Document segment:
--- --- ---

**This is a basic tutorial for using DXGB as module**

In [1]:
import os
import pandas as pd
import DXGB
from DXGB.get_DXGB import get_DXGB

**get_DXGB** is the major function for DXGB, and it provides many options as shown following:

In [2]:
help(get_DXGB)

Help on function get_DXGB in module DXGB.get_DXGB:

get_DXGB(model, modeldir, datadir, pdbid, outfile, runfeatures, water, opt, rewrite, average=True, modelidx='1', featuretype='all', runrf=False, runscore=True)
    Get deltaVinaXGB all features and score
    
    Parameters
    ----------
    model : str
        model type, "DXGB" is the one for our previous trained deltaVinaXGB.
    modeldir : str
        directory for models, the previous trained models should be in the modeldir/model.
    datadir : str
        directory for data(input structures or features), and all output files.
    pdbid : str
        unique index for input data, can be pdb id, or any other customrized index.

--- --- ---

Source excerpt:
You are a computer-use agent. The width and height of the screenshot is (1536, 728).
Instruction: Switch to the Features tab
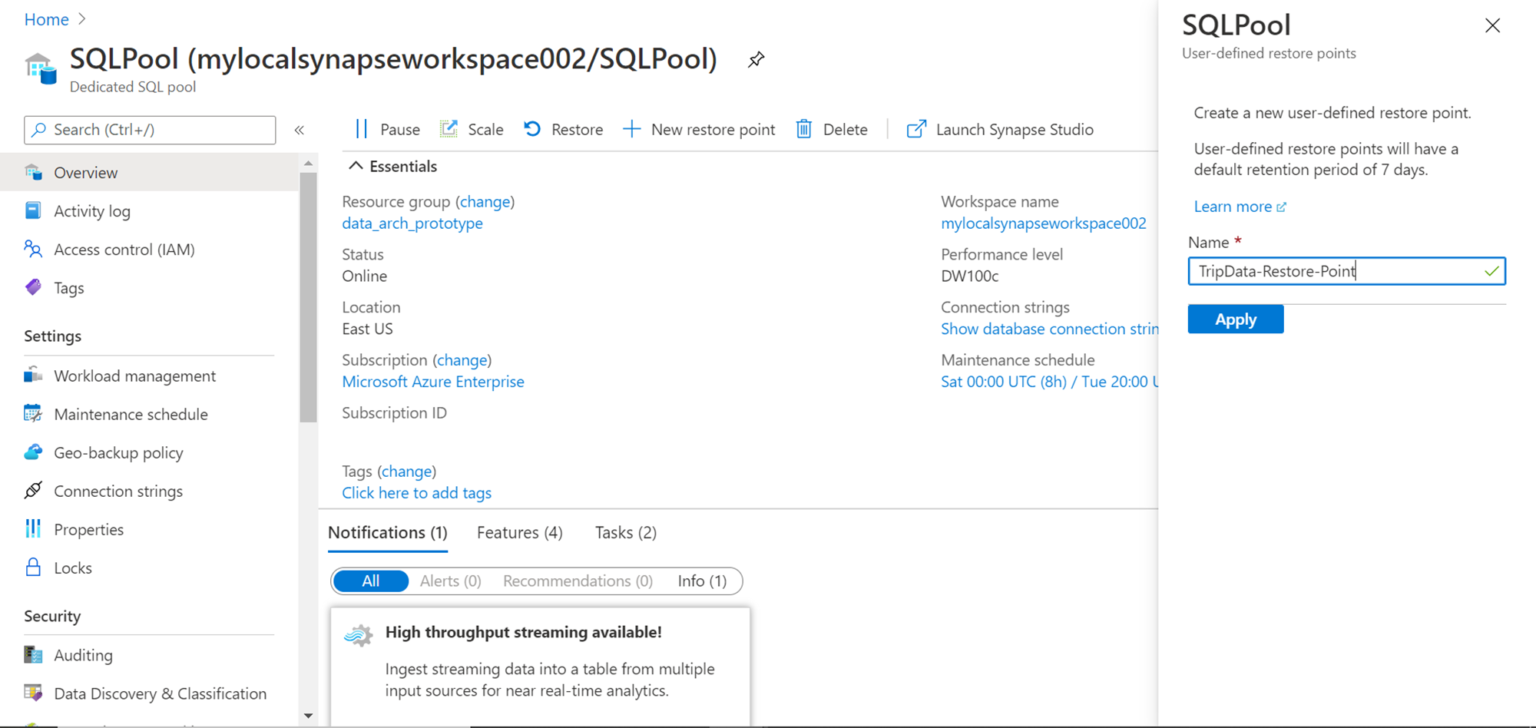[x=519, y=532]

--- --- ---

The request:
Continue the DXGB tutorial from its last line, the description of the pdbid parameter.

Written answer:
    outfile : str
        output score file name (format is csv)
    runfeatures : bool
        whether to calculate features.
    water : str
        water type, can be:
        "rbw" --> all types of water, 
        "rw" --> only receptor water, 
        "bw" --> only bridging water,
        False --> no 

Here, we show some examples predicting scores and calculating features

### Calculate Scores

#### Only structures provided 

When only strutcures are provided, we need to conduct feature calculation fisrt, and predict scores based on that

Our model has been saved in *modeldir/model/*. <br>
If you have other trained model, you can also save it in *modeldir/youmodeltag*, and use that model to predict score. In that case, make sure your Input.csv (or Input_min/min_RW/min_BW.csv) has right features in right order

In [3]:
model = "DXGB" ### tag for our deltaVinaXGB model
modeldir = "/Users/jianinglu1/Documents/deltaVinaXGB/model" ### absolute model dir 
datadir = "/Users/jianinglu1/Documents/deltaVinaXGB/Test_2al5" ### data dir
pdbid = "2al5" ### input index, can be other type
outfile = "score.csv" ### output file name
runfeatures = True ### we want to calculate features
water = "rbw" ### consider both receptor water and bridging water 
opt = "rbwo" ### optimize structures in all situations
rewrite = False ### we don't want overwrite previous generated structures and conformations
average = True ### we use ensemble models (10 models)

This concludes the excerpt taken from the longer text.